Items from a dataset:
____________________
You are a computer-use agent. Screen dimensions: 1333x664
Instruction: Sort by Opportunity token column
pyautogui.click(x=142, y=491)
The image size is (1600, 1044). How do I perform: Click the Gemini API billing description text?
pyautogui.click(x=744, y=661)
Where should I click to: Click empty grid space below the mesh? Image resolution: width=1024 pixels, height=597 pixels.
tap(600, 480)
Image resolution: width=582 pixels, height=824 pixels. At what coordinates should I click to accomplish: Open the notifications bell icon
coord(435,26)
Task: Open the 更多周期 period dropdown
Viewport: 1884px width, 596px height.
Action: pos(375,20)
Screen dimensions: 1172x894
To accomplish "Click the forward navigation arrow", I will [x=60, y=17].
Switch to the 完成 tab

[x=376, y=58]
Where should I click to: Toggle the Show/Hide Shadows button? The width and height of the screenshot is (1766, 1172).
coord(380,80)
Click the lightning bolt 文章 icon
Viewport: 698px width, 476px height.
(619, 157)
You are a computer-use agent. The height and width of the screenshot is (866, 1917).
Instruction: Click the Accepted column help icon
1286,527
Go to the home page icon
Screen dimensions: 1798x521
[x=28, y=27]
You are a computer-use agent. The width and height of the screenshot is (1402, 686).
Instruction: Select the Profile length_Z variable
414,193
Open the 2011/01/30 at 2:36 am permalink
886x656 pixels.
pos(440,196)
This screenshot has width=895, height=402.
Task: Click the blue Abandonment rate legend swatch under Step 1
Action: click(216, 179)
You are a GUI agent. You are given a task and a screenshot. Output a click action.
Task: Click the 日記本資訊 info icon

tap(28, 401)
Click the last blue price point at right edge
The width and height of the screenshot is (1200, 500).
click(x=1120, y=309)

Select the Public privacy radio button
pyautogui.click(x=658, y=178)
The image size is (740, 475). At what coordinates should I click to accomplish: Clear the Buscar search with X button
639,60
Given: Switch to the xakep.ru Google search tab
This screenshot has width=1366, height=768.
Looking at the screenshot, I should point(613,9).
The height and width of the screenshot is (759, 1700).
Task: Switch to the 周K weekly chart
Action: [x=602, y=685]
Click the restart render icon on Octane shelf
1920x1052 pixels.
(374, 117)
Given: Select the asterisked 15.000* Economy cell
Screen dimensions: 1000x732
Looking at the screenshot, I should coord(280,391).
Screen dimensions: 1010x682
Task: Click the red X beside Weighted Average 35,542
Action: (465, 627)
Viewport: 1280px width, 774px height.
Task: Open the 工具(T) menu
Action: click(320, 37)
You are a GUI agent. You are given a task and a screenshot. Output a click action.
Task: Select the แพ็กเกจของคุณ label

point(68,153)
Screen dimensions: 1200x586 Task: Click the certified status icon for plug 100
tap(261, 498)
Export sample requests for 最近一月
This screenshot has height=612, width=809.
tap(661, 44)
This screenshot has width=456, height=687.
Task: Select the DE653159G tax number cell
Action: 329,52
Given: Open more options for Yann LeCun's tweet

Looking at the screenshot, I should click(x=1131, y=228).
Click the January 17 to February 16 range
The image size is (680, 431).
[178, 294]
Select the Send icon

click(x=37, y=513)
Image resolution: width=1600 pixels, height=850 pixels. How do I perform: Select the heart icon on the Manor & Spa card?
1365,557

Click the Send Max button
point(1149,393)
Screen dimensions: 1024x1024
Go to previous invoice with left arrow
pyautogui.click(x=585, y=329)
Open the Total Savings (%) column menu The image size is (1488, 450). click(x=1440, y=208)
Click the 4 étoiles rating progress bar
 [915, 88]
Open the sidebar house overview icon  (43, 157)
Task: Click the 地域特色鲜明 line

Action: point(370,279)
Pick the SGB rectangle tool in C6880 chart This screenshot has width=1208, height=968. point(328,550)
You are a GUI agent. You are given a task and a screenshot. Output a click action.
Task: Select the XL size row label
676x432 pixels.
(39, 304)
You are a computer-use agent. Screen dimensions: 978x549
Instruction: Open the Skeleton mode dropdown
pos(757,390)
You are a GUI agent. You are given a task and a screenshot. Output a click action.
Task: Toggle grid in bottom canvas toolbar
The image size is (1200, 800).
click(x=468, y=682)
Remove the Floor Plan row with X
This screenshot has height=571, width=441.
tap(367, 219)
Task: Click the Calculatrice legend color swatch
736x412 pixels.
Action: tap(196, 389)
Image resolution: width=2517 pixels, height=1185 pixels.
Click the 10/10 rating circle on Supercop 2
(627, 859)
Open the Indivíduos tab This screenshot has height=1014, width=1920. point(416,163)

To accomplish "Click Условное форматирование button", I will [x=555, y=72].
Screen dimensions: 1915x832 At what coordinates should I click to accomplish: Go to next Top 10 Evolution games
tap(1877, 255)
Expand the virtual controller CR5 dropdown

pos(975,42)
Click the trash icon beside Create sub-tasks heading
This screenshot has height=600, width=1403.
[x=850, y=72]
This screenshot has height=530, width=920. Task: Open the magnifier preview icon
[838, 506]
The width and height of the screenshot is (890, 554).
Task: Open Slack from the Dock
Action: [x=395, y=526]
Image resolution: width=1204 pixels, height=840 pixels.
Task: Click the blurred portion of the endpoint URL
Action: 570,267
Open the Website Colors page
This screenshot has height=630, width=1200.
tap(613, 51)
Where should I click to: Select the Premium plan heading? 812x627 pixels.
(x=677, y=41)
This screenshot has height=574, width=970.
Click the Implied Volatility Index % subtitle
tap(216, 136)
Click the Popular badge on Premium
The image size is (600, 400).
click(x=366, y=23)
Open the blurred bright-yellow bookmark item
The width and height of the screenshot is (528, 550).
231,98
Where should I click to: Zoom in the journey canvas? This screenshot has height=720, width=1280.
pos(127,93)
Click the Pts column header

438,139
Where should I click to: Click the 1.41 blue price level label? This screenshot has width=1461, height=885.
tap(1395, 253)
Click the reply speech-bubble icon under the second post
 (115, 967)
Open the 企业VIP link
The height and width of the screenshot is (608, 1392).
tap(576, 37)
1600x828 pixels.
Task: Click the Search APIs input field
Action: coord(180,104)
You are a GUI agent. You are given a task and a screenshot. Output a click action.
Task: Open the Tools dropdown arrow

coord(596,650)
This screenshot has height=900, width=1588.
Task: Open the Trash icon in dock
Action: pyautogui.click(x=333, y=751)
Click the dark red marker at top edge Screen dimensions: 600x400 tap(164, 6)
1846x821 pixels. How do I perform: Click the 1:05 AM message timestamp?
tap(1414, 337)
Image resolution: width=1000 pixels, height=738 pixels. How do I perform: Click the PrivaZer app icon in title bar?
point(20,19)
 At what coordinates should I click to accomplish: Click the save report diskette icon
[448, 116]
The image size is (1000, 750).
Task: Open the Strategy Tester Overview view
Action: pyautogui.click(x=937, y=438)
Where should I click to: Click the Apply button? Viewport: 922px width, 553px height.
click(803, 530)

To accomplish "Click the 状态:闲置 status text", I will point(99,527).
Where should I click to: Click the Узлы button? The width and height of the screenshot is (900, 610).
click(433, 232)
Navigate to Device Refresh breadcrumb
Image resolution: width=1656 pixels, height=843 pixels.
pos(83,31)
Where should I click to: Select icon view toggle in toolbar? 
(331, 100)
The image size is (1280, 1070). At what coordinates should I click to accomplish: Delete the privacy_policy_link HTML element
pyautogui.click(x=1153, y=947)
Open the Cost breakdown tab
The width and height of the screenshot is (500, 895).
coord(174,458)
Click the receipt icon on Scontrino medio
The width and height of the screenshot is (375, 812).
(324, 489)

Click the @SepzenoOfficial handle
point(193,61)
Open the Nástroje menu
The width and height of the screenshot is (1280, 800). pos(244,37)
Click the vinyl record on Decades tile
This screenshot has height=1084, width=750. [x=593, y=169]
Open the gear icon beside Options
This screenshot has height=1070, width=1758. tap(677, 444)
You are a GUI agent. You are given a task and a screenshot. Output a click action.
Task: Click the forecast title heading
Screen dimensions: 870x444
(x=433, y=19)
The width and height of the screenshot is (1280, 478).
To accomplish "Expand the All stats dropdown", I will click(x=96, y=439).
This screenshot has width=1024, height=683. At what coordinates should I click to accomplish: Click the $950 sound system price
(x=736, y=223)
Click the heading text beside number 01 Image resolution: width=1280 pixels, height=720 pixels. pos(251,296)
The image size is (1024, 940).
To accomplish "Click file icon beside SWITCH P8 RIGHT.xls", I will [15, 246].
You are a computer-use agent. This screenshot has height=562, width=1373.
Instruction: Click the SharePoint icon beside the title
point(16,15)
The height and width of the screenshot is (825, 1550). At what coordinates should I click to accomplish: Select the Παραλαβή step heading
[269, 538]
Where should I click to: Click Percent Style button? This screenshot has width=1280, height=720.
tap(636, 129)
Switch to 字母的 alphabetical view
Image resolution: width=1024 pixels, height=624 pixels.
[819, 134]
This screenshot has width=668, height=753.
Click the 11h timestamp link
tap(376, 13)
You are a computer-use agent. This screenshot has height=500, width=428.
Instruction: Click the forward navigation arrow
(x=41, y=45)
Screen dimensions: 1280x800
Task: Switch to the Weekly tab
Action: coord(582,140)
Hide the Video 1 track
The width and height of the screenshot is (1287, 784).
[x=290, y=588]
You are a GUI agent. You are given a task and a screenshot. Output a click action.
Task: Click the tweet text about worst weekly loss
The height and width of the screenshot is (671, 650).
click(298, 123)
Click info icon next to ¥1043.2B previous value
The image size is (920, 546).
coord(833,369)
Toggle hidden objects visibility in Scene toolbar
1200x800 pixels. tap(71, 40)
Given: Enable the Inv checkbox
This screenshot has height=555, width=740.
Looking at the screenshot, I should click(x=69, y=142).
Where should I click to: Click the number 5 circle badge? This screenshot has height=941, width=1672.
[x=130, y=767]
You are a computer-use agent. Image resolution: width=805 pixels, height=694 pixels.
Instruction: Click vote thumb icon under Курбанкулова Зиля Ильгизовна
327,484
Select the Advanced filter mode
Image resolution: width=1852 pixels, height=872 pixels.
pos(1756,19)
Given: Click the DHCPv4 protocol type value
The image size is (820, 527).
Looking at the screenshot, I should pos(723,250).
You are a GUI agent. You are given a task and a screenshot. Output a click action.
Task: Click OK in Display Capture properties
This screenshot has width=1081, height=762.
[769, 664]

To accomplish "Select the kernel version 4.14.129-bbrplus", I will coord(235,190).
____________________
=== WHAT YOU HAVE TO DO ===
Given the records above, return exactly the lines starting at the line containing "Task: Click the 日記本資訊 info icon" and ending at the line containing "Given: Switch to", including both.

=== WORKED SOLUTION ===
Task: Click the 日記本資訊 info icon

tap(28, 401)
Click the last blue price point at right edge
The width and height of the screenshot is (1200, 500).
click(x=1120, y=309)

Select the Public privacy radio button
pyautogui.click(x=658, y=178)
The image size is (740, 475). At what coordinates should I click to accomplish: Clear the Buscar search with X button
639,60
Given: Switch to the xakep.ru Google search tab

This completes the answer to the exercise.